Connie Chung has looked through both ends of the microscope.

Her career has been based on asking personal questions. But last summer Chung found herself on the receiving end: She made headlines with her announcement that she would be withdrawing from the weekly grind of her series, "Face to Face With Connie Chung," in order to "aggressively pursue" having a baby with her husband, Maury Povich.

Chung continues to anchor "Face to Face" news specials, the latest of which airs Monday at 10 on CBS.

She is clearly pleased with the two main stories on this week's special: investigative reports on raped women who have no way of finding out if their attackers have AIDS and on the alleged dangers of breast implants.

"The rape story is the one I'm particularly moved by," said Chung. "One of the women in the story had no idea that her rapist had actually died of AIDS complications, and our producer, who had gotten ahold of the autopsy report, was the one who told her.

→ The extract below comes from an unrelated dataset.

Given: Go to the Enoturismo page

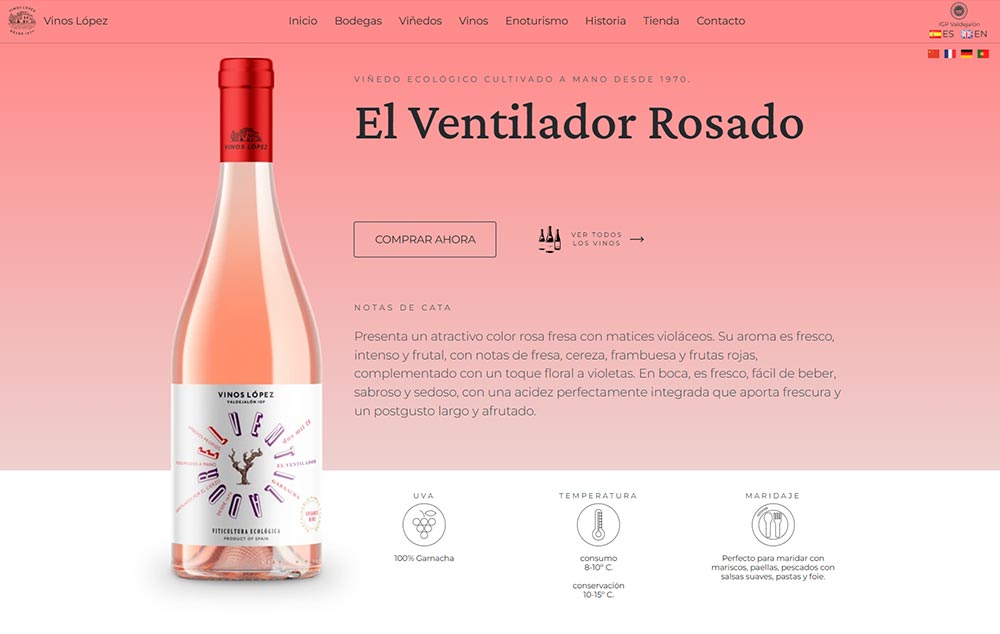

Can you imagine?"

As for the second story, Chung said, "The FDA has never ruled on {the long-term safety of} breast implants. Women have been implanting them in their bodies for 30 long years, and these devices have never been approved.

"That's why I find {doing} these stories significant and gratifying," Chung said.

"Not taking an advocacy point of view, but if something changes as a result of what we do, or at least people start looking at it, that's what makes it worthwhile."

Presumably one of the things that makes it less worthwhile for Chung has been enduring the press coverage of her private life after her announcement of her desire to have a child.

"It was without a doubt the last thing I wanted to do," Chung admitted. "But we just decided that honesty was the best way to go. I think there's a lot of impropriety in talking about your personal life, but in this particular case it was the only choice I had."

It's a strange predicament for a journalist to be in, to actually know how it feels to have the most intimate details of one's life speculated on in the media. Did Chung's experience cause her to look differently at journalism itself?

"I think I've always been sensitive to personal questions either directed at me or that I direct at someone," Chung said. "If someone's willing, if they have no problem with it, then I proceed forward. But if someone's indicating to me great discomfort, then I wouldn't {go ahead} anyway. It has little to do with what has happened to me; it's just the way I always have been."